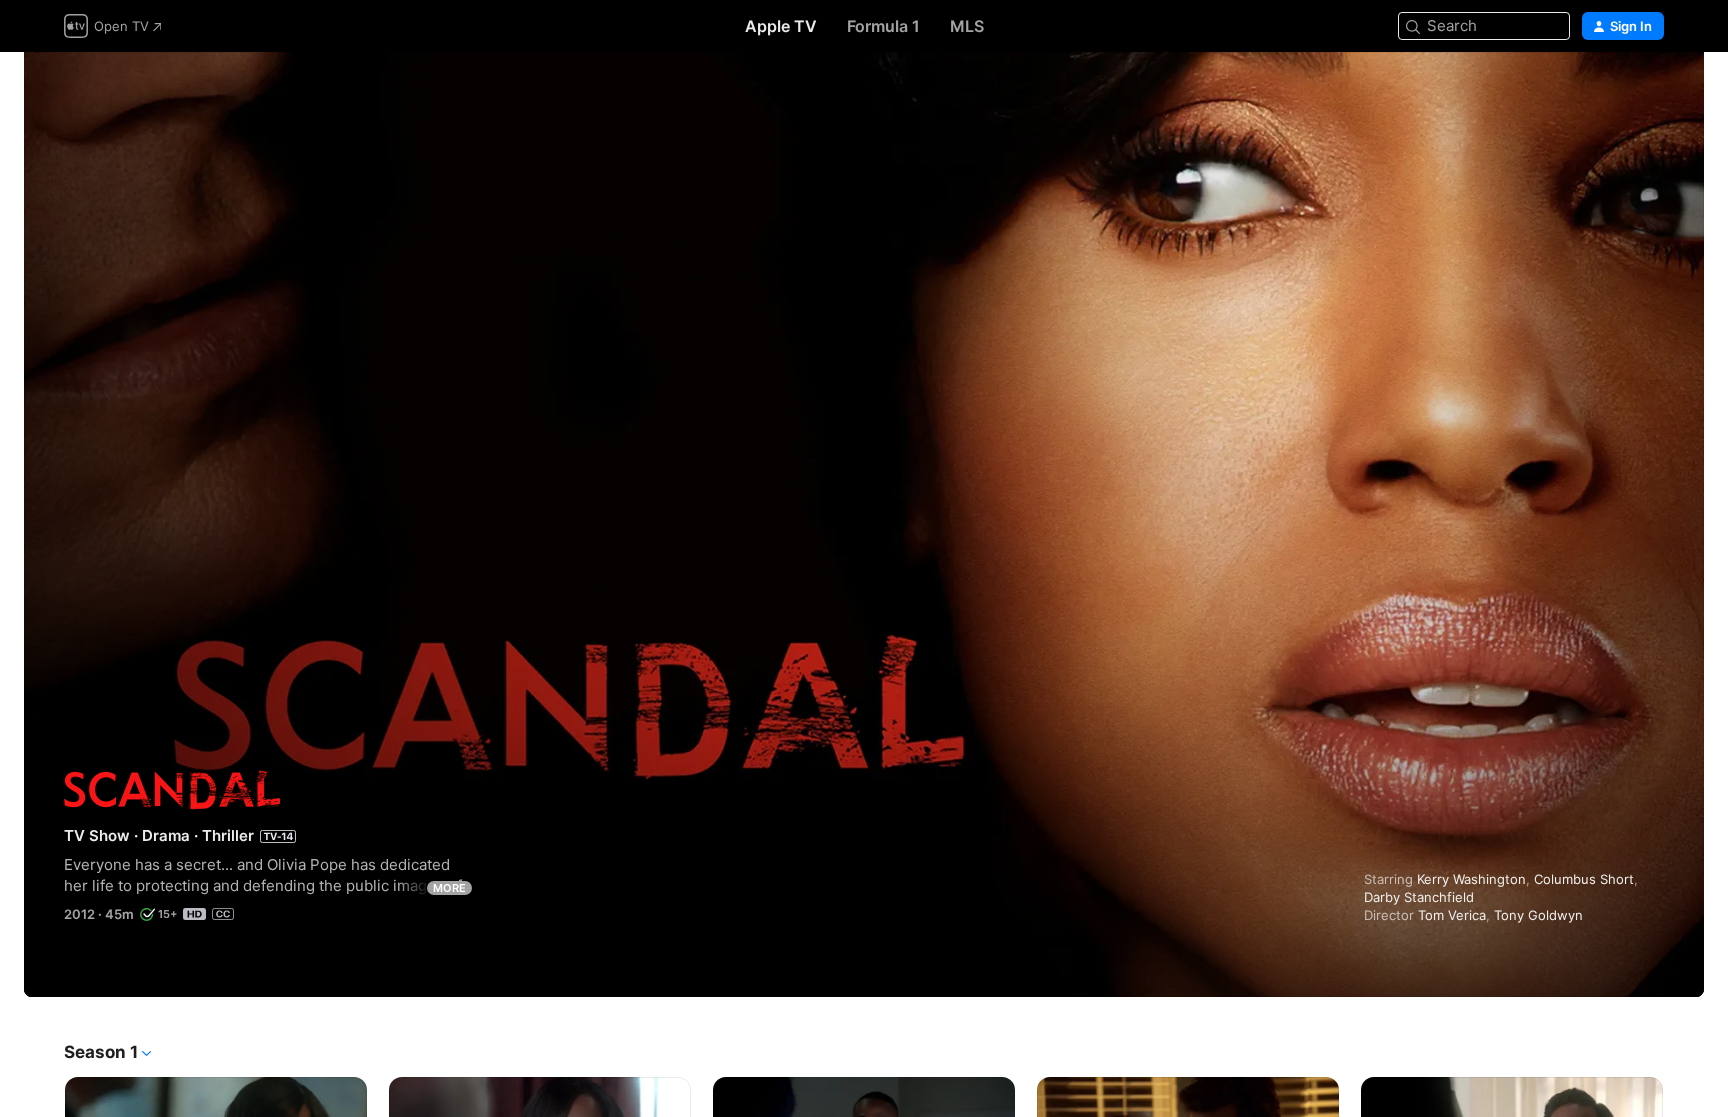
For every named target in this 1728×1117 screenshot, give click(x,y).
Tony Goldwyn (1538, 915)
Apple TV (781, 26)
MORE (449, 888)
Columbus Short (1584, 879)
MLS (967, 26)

* * *

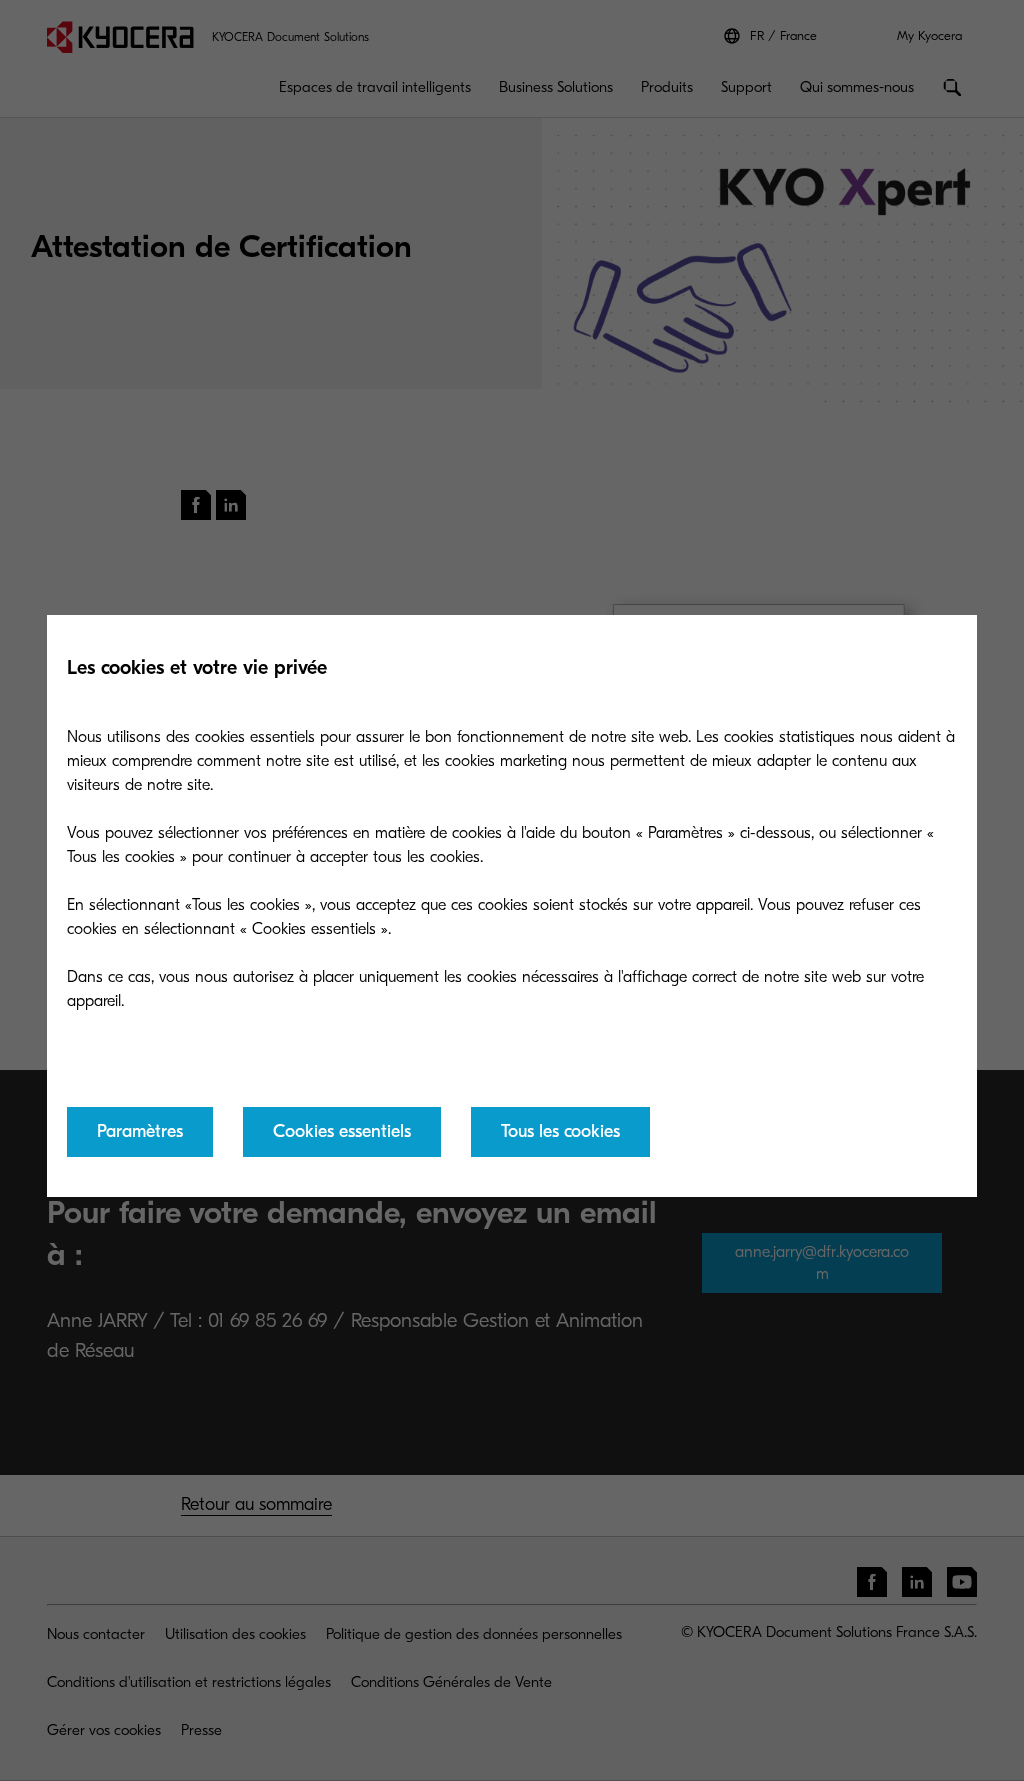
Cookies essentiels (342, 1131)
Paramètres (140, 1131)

▶ TASK PROMPT
Above is a listing; print exactly its lines from the one with "For every named" through the one with "MLS (967, 26)", and no other lines.

▶ THE ANSWER
For every named target in this 1728×1117 screenshot, give click(x,y).
Tony Goldwyn (1538, 915)
Apple TV (781, 26)
MORE (449, 888)
Columbus Short (1584, 879)
MLS (967, 26)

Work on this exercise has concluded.